## Ausgewählter Text
>>>

Zentrum ihres Wirkens ist ein Tal in der Provinz Wardak, Distrikt Chak, etwa 65 Kilometer südlich von der Hauptstadt Kabul gelegen. In diesem fruchtbaren Tal es liegt 2400 Meter hoch herrschen wie in vier Fünftel des Landes die Taliban, islamische Fundamentalisten, die Afghanistan mit aller Macht in einen Gottesstaat verwandeln wollen. Dennoch ist es dort friedlich geblieben; selbst das von Siemens 193842 erbaute Kraftwerk wurde während der Auseinandersetzungen verschont und kann so zumindest Schwachstrom liefern. Und der ist notwendig, denn seit 1989 gibt es auf Be- treiben der Allensteinerin Karla Schefter in diesem Tal ein kleines Hospital (Vollbetrieb seit 1993/94), das schon mehr als 100 000 Patienten versorgt hat.
Meist (70 Prozent) sind es Frauen und Kinder, die Hilfe suchen in diesem Hospital, das mit seinen 40 Betten (davon 20 nur für Frauen) nicht gerade groß, aber effektiv ist. Die Patienten nehmen oft lange und für Europäer kaum vorstellbar beschwerliche Wege auf sich, um nach Chak-e-Wardak zu kommen. Dort aber erwarten sie gut ausgebildete Ärzte, darunter auch zwei Ärztinnen, und Pflegepersonal, übrigens alles Afghanen, sowie eine gute technische Ausrüstung (Röntgen, Ultraschall oder EKG). Wichtig für die Frauen (und für die auf die Moral besonders achtenden Taliban): ein Viertel des medizinischen Personals sind Frauen. Dennoch ist es in Afghanistan Sitte, daß kein Kranker allein in ein Hospital geht, und so wird er stets von mindestens einem Verwandten begleitet. Diese Begleitperson findet im Hospital schließlich auch einen Platz, muß aber mit anpacken, wenn es heißt, den Patienten zu versorgen. Ambulante Patienten müssen im Chak-e-Wardak-Hospital eine kleine Summe für die Behandlung bezahlen, die stationäre Behandlung ist kostenlos.

<<<

## Datenliste
>>>

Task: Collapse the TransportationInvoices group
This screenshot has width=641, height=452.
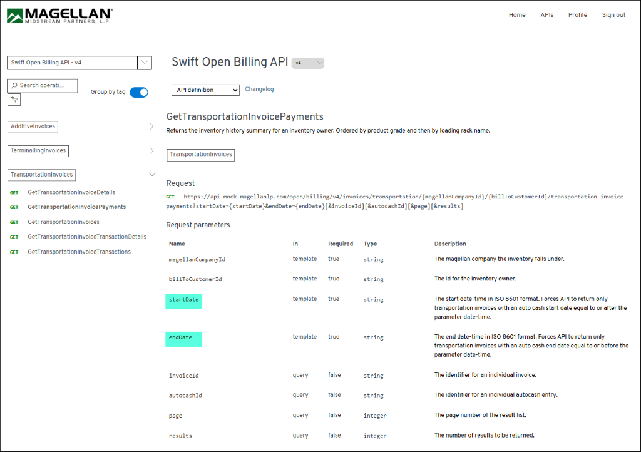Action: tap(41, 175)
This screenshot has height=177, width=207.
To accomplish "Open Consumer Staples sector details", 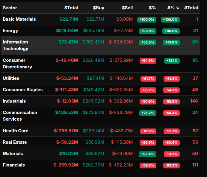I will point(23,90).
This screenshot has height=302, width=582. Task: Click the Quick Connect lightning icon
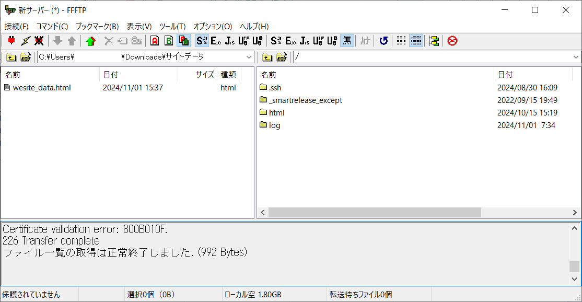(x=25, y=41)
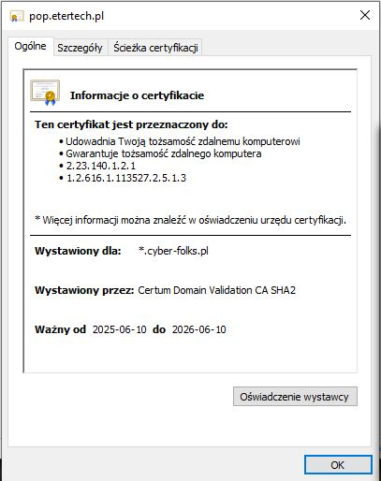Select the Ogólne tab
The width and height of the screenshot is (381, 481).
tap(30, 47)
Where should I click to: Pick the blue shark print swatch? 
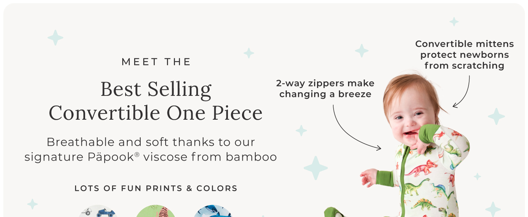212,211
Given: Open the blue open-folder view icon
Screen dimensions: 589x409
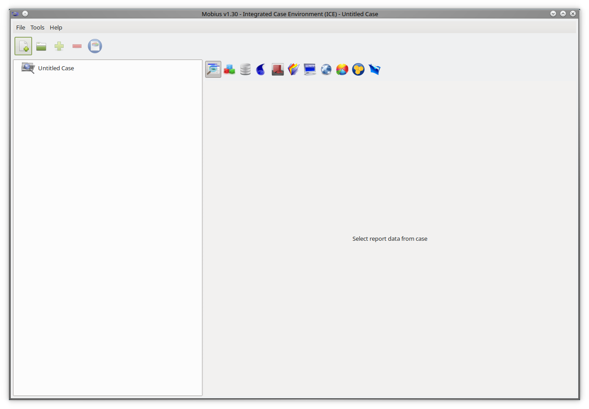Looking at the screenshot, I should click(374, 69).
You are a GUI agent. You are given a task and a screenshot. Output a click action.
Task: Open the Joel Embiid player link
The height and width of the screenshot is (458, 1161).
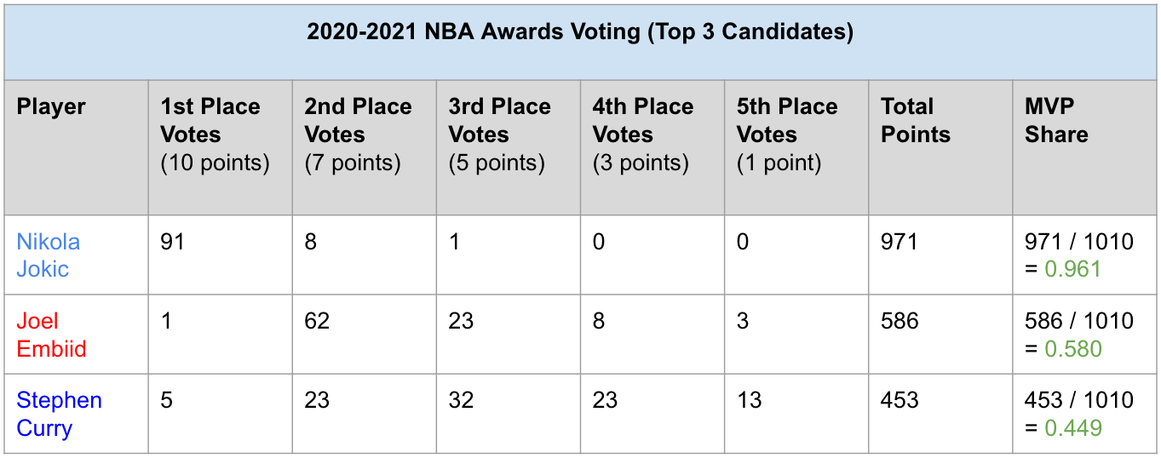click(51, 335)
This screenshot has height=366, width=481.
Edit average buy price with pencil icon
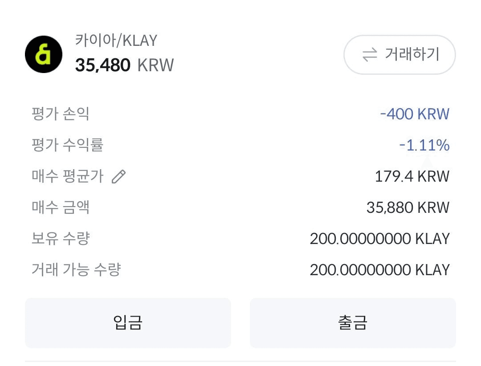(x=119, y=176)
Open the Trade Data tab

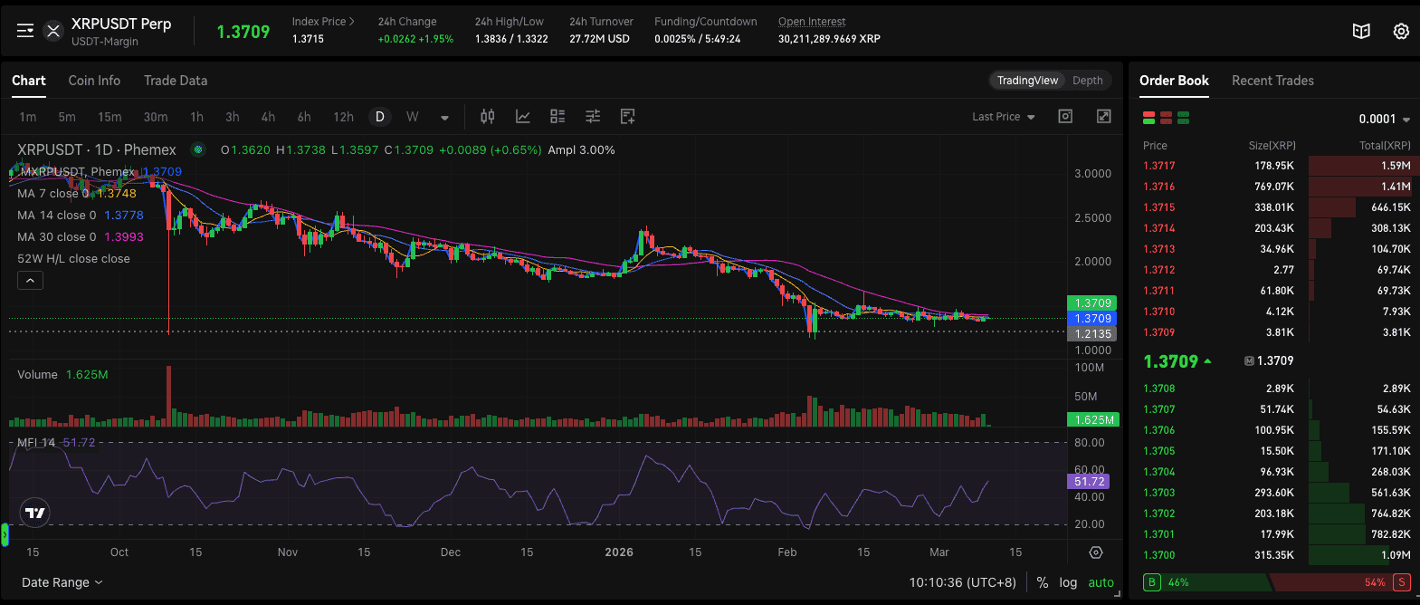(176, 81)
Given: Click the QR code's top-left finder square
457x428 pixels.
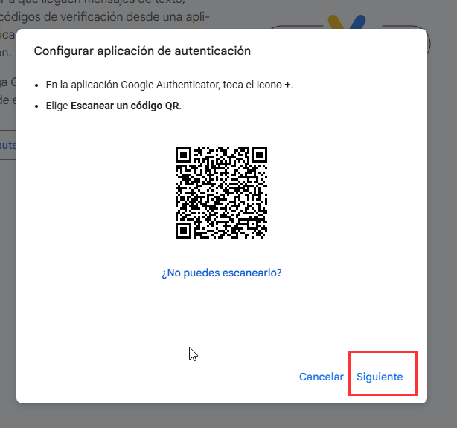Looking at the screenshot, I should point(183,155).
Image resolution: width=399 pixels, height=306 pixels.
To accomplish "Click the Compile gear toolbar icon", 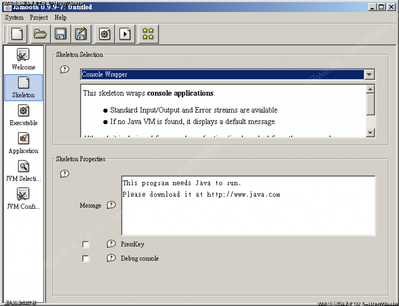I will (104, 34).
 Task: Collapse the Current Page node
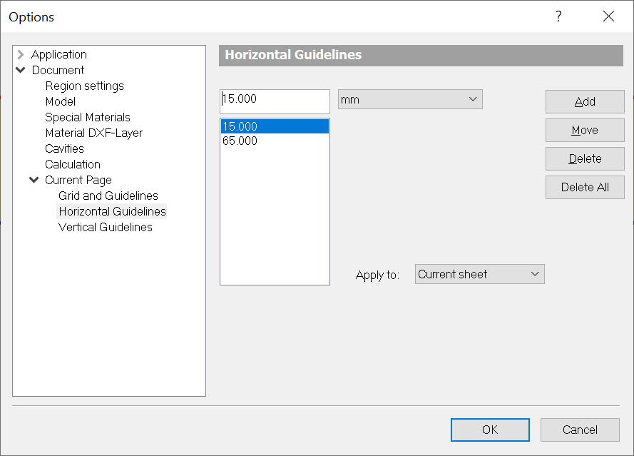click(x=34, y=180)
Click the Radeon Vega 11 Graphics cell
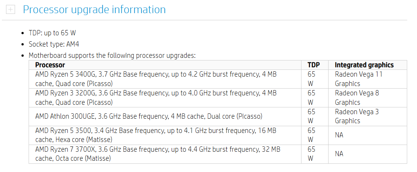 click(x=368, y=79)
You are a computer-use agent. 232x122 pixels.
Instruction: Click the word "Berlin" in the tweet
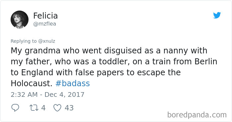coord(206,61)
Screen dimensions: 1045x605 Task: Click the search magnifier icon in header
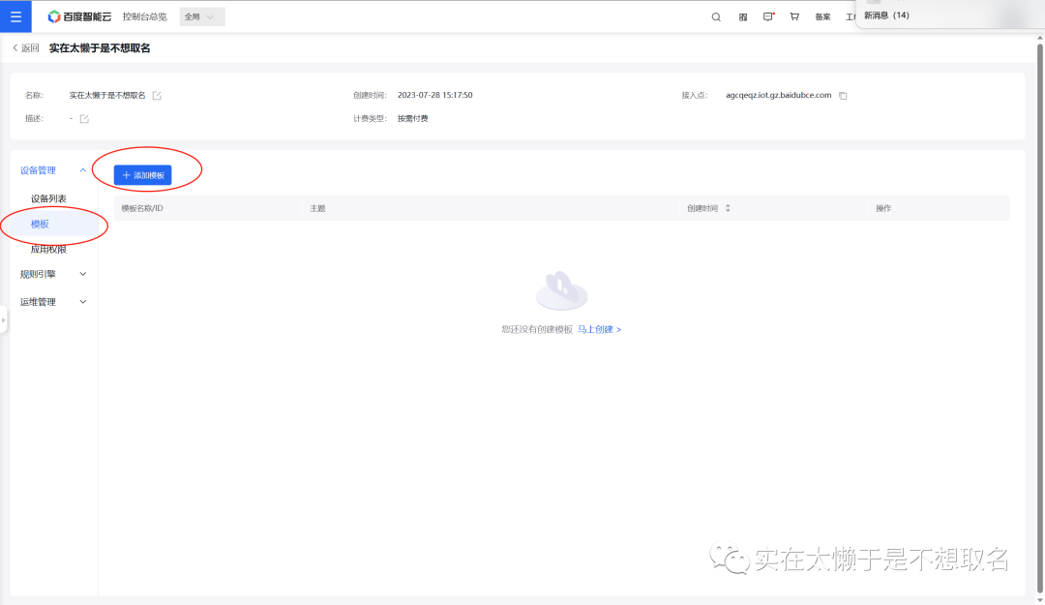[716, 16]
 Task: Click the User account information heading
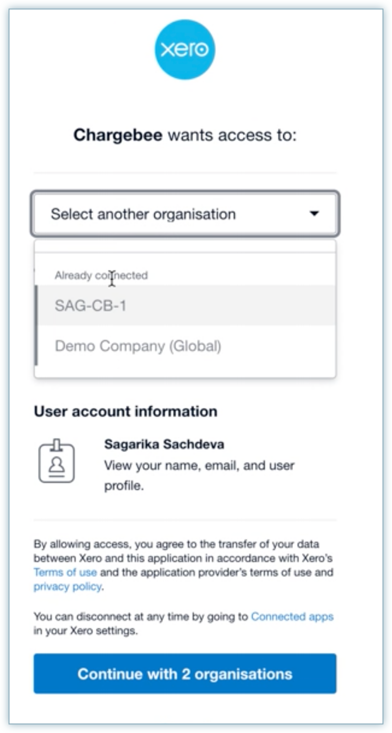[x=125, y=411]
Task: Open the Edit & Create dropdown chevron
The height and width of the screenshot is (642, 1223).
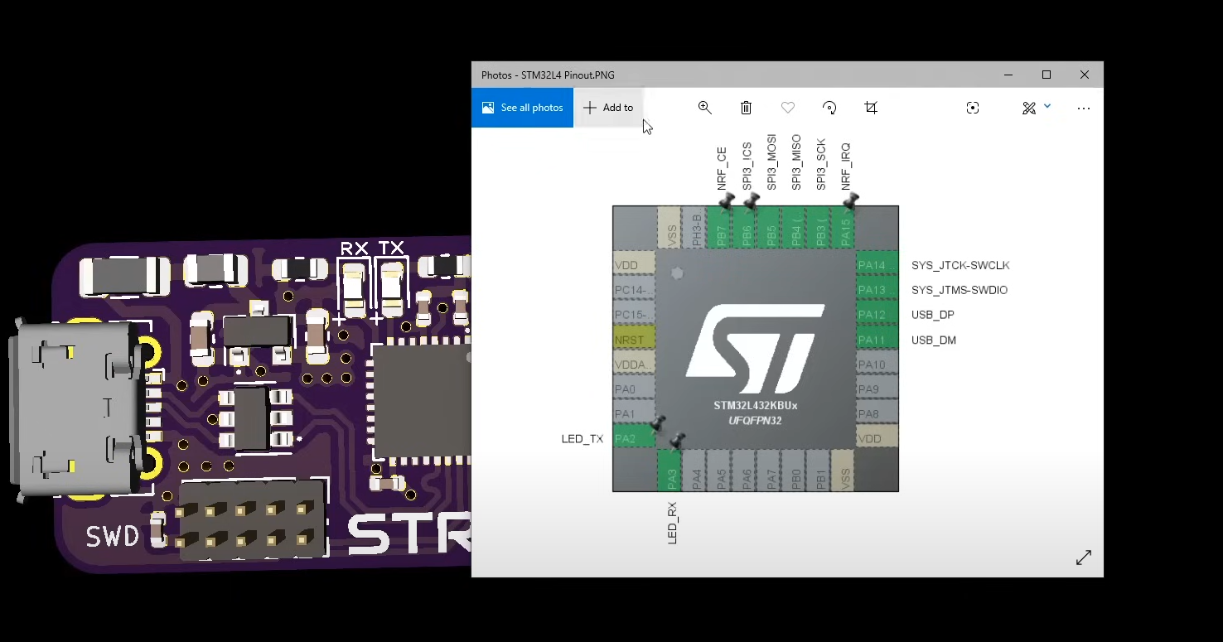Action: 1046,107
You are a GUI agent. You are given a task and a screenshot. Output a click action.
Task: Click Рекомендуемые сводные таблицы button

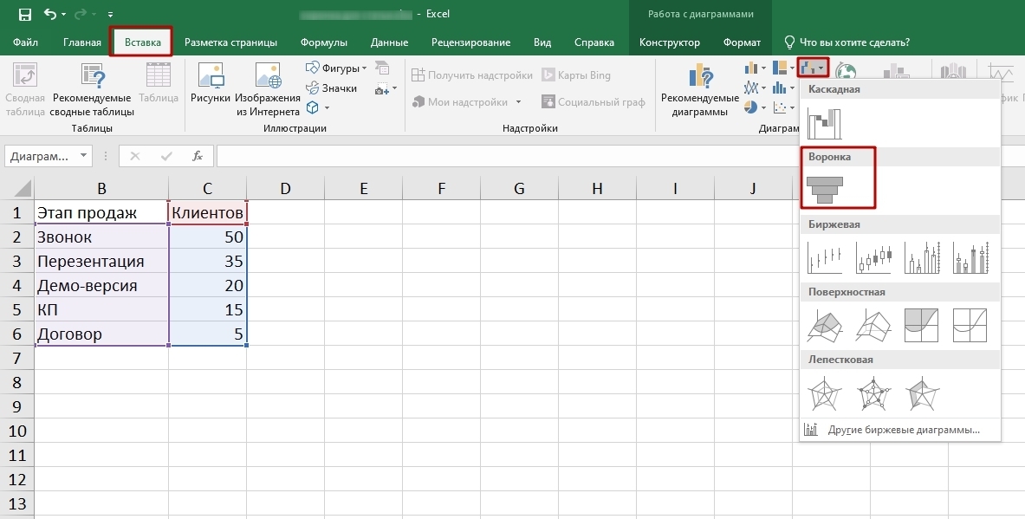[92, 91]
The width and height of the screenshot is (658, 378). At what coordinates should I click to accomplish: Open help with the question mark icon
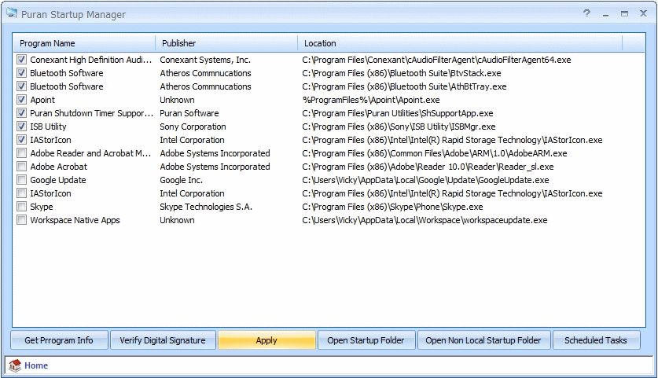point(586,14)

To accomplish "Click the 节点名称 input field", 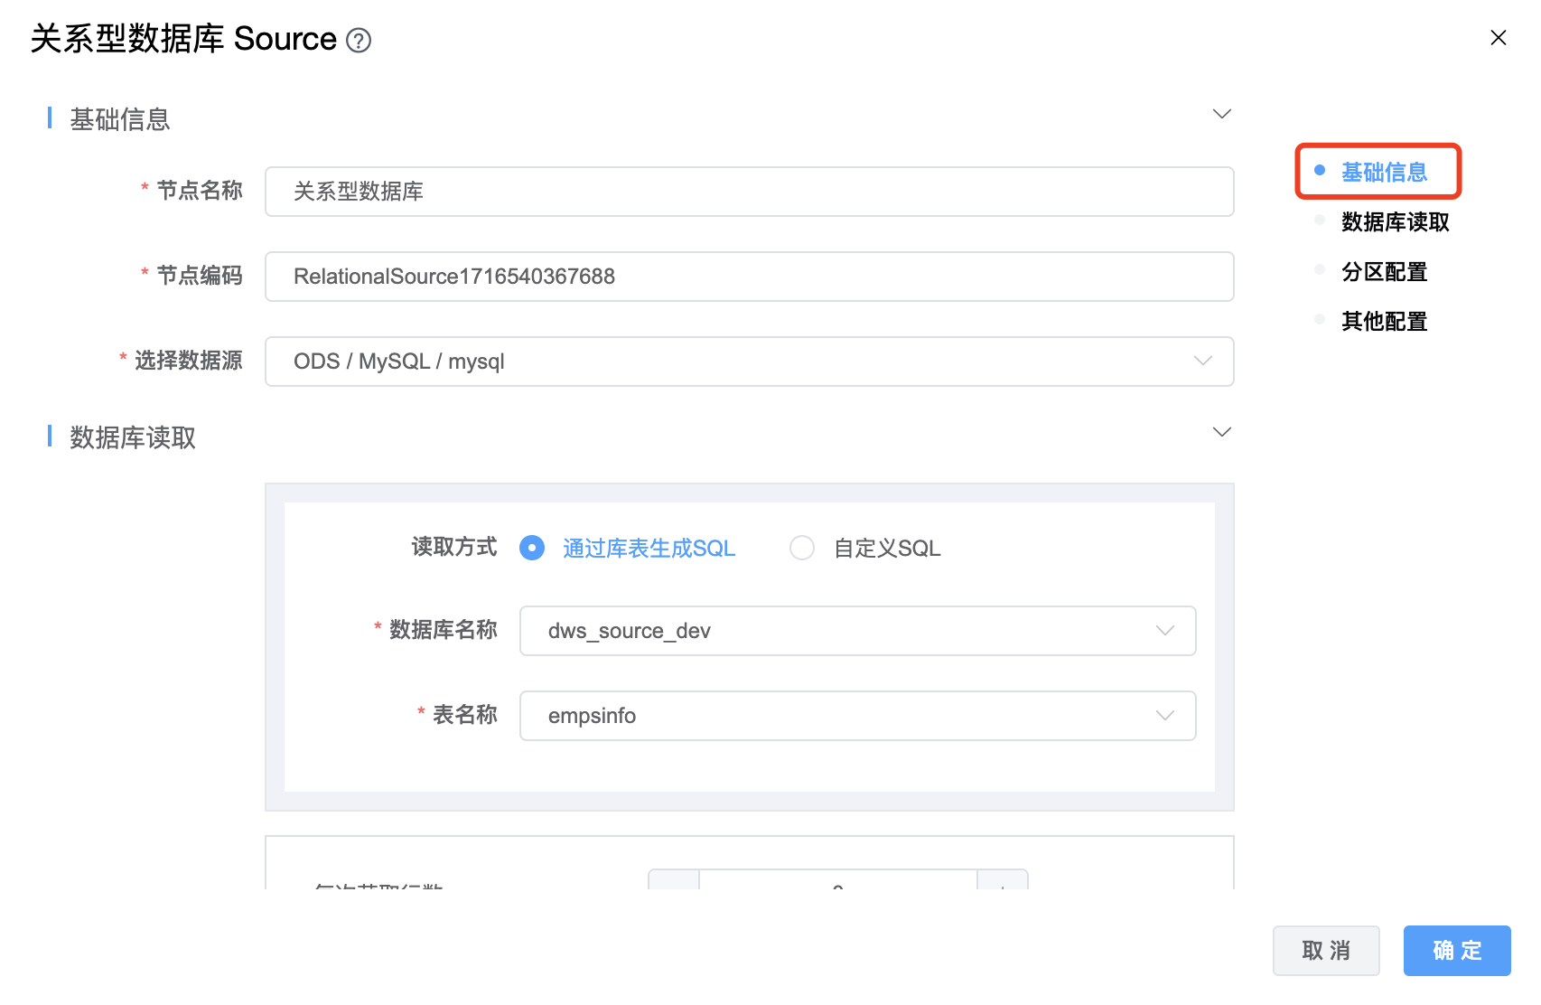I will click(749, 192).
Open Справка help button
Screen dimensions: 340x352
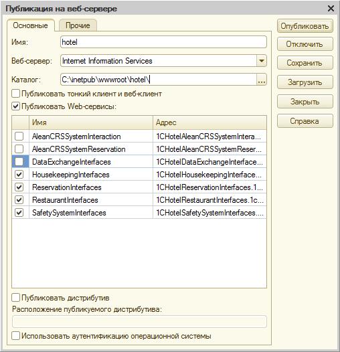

<<<

## Ihre Aufgabe
Erklären Sie anhand des Textes über das Hospital in Chak-e-Wardak in ein bis drei Sätzen, warum der Schwachstrom aus dem Kraftwerk im Tal notwendig ist. Die Zeilen spielen hierfür keine Rolle.

## Ergebnis der Übung
Der Strom ist notwendig, weil es in diesem Tal seit 1989 ein kleines Hospital gibt. Es entstand auf Betreiben von Karla Schefter und hat schon mehr als 100 000 Patienten versorgt.